■ OBJECTIVE ■
Rewrite the entries below, swapping every "Locate an element on the screen" for "Find an element on the screen" and leaving everything else unchanged.

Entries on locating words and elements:
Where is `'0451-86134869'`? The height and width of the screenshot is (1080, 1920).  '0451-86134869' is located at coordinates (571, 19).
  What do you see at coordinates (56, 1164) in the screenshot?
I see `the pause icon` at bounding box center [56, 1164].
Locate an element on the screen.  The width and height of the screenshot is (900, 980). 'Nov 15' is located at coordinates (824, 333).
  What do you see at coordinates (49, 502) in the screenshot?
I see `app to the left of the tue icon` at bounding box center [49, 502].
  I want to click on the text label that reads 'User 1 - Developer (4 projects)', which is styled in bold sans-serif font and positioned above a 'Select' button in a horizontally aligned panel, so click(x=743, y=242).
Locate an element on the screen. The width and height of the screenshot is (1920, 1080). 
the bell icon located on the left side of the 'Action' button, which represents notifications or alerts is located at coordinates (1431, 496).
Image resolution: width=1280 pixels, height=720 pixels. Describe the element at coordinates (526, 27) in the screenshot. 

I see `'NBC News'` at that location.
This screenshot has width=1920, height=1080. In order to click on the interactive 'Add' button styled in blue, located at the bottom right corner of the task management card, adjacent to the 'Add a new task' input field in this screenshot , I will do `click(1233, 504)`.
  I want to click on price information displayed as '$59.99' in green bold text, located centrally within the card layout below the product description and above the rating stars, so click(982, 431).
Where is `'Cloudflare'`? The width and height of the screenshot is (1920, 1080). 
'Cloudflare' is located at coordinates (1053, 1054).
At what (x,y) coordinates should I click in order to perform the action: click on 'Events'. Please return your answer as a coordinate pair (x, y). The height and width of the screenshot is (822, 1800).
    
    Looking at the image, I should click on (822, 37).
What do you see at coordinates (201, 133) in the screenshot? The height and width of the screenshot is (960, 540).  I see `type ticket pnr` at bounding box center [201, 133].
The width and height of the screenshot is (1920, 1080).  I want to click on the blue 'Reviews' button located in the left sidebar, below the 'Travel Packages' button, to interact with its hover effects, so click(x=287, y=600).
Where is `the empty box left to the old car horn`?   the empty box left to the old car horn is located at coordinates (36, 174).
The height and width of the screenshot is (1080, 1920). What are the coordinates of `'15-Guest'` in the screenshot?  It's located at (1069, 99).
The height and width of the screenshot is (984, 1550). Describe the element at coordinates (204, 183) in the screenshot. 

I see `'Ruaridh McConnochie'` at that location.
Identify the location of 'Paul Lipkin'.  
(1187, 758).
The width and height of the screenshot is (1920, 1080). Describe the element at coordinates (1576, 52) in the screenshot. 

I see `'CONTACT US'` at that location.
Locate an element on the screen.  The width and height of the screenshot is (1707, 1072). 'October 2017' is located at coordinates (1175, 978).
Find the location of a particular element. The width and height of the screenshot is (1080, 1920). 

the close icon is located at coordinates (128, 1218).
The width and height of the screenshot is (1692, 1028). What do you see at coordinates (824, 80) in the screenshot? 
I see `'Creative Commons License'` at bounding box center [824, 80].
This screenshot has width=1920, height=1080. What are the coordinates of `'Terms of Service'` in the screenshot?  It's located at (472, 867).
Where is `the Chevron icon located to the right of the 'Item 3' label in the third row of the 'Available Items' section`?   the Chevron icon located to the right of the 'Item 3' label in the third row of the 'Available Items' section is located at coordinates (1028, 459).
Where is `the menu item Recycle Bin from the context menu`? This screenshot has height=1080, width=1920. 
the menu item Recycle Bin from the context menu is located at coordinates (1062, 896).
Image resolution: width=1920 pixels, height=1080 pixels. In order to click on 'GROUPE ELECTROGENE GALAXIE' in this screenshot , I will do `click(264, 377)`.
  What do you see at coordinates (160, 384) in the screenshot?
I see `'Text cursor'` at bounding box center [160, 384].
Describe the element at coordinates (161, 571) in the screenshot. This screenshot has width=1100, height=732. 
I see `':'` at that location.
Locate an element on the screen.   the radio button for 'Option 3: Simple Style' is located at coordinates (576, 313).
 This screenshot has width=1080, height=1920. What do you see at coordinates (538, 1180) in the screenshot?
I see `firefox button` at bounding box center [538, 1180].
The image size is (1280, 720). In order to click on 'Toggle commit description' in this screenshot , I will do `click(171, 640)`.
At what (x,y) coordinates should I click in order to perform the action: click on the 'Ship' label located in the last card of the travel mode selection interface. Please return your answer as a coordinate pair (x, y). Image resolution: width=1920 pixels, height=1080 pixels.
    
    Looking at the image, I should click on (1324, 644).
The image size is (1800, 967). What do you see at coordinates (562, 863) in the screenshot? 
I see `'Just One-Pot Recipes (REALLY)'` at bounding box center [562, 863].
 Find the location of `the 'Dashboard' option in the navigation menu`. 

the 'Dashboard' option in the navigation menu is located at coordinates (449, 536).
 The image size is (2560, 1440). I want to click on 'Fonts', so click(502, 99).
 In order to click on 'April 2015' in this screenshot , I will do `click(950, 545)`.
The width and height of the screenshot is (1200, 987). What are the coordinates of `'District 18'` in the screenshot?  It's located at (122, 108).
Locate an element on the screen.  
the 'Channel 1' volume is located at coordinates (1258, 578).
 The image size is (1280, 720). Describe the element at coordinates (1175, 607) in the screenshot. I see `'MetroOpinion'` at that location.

■ WORKED SOLUTION ■
Where is `'0451-86134869'`? The height and width of the screenshot is (1080, 1920).  '0451-86134869' is located at coordinates (571, 19).
  What do you see at coordinates (56, 1164) in the screenshot?
I see `the pause icon` at bounding box center [56, 1164].
Find an element on the screen.  The width and height of the screenshot is (900, 980). 'Nov 15' is located at coordinates (824, 333).
  What do you see at coordinates (49, 502) in the screenshot?
I see `app to the left of the tue icon` at bounding box center [49, 502].
  I want to click on the text label that reads 'User 1 - Developer (4 projects)', which is styled in bold sans-serif font and positioned above a 'Select' button in a horizontally aligned panel, so click(x=743, y=242).
Find an element on the screen. The width and height of the screenshot is (1920, 1080). 
the bell icon located on the left side of the 'Action' button, which represents notifications or alerts is located at coordinates (1431, 496).
Image resolution: width=1280 pixels, height=720 pixels. Describe the element at coordinates (526, 27) in the screenshot. 

I see `'NBC News'` at that location.
This screenshot has width=1920, height=1080. In order to click on the interactive 'Add' button styled in blue, located at the bottom right corner of the task management card, adjacent to the 'Add a new task' input field in this screenshot , I will do `click(1233, 504)`.
  I want to click on price information displayed as '$59.99' in green bold text, located centrally within the card layout below the product description and above the rating stars, so click(982, 431).
Where is `'Cloudflare'`? The width and height of the screenshot is (1920, 1080). 
'Cloudflare' is located at coordinates (1053, 1054).
At what (x,y) coordinates should I click in order to perform the action: click on 'Events'. Please return your answer as a coordinate pair (x, y). The height and width of the screenshot is (822, 1800).
    
    Looking at the image, I should click on (822, 37).
What do you see at coordinates (201, 133) in the screenshot? The height and width of the screenshot is (960, 540).  I see `type ticket pnr` at bounding box center [201, 133].
The width and height of the screenshot is (1920, 1080).  I want to click on the blue 'Reviews' button located in the left sidebar, below the 'Travel Packages' button, to interact with its hover effects, so click(x=287, y=600).
Where is `the empty box left to the old car horn`?   the empty box left to the old car horn is located at coordinates (36, 174).
The height and width of the screenshot is (1080, 1920). What are the coordinates of `'15-Guest'` in the screenshot?  It's located at (1069, 99).
The height and width of the screenshot is (984, 1550). Describe the element at coordinates (204, 183) in the screenshot. 

I see `'Ruaridh McConnochie'` at that location.
Identify the location of 'Paul Lipkin'.  
(1187, 758).
The width and height of the screenshot is (1920, 1080). Describe the element at coordinates (1576, 52) in the screenshot. 

I see `'CONTACT US'` at that location.
Find an element on the screen.  The width and height of the screenshot is (1707, 1072). 'October 2017' is located at coordinates (1175, 978).
Find the location of a particular element. The width and height of the screenshot is (1080, 1920). 

the close icon is located at coordinates (128, 1218).
The width and height of the screenshot is (1692, 1028). What do you see at coordinates (824, 80) in the screenshot? 
I see `'Creative Commons License'` at bounding box center [824, 80].
This screenshot has width=1920, height=1080. What are the coordinates of `'Terms of Service'` in the screenshot?  It's located at (472, 867).
Where is `the Chevron icon located to the right of the 'Item 3' label in the third row of the 'Available Items' section`?   the Chevron icon located to the right of the 'Item 3' label in the third row of the 'Available Items' section is located at coordinates (1028, 459).
Where is `the menu item Recycle Bin from the context menu`? This screenshot has height=1080, width=1920. 
the menu item Recycle Bin from the context menu is located at coordinates (1062, 896).
Image resolution: width=1920 pixels, height=1080 pixels. In order to click on 'GROUPE ELECTROGENE GALAXIE' in this screenshot , I will do `click(264, 377)`.
  What do you see at coordinates (160, 384) in the screenshot?
I see `'Text cursor'` at bounding box center [160, 384].
Describe the element at coordinates (161, 571) in the screenshot. This screenshot has width=1100, height=732. 
I see `':'` at that location.
Find an element on the screen.   the radio button for 'Option 3: Simple Style' is located at coordinates (576, 313).
 This screenshot has width=1080, height=1920. What do you see at coordinates (538, 1180) in the screenshot?
I see `firefox button` at bounding box center [538, 1180].
The image size is (1280, 720). In order to click on 'Toggle commit description' in this screenshot , I will do `click(171, 640)`.
At what (x,y) coordinates should I click in order to perform the action: click on the 'Ship' label located in the last card of the travel mode selection interface. Please return your answer as a coordinate pair (x, y). Image resolution: width=1920 pixels, height=1080 pixels.
    
    Looking at the image, I should click on (1324, 644).
The image size is (1800, 967). What do you see at coordinates (562, 863) in the screenshot? 
I see `'Just One-Pot Recipes (REALLY)'` at bounding box center [562, 863].
 Find the location of `the 'Dashboard' option in the navigation menu`. 

the 'Dashboard' option in the navigation menu is located at coordinates (449, 536).
 The image size is (2560, 1440). I want to click on 'Fonts', so click(502, 99).
 In order to click on 'April 2015' in this screenshot , I will do `click(950, 545)`.
The width and height of the screenshot is (1200, 987). What are the coordinates of `'District 18'` in the screenshot?  It's located at (122, 108).
Find an element on the screen.  
the 'Channel 1' volume is located at coordinates (1258, 578).
 The image size is (1280, 720). Describe the element at coordinates (1175, 607) in the screenshot. I see `'MetroOpinion'` at that location.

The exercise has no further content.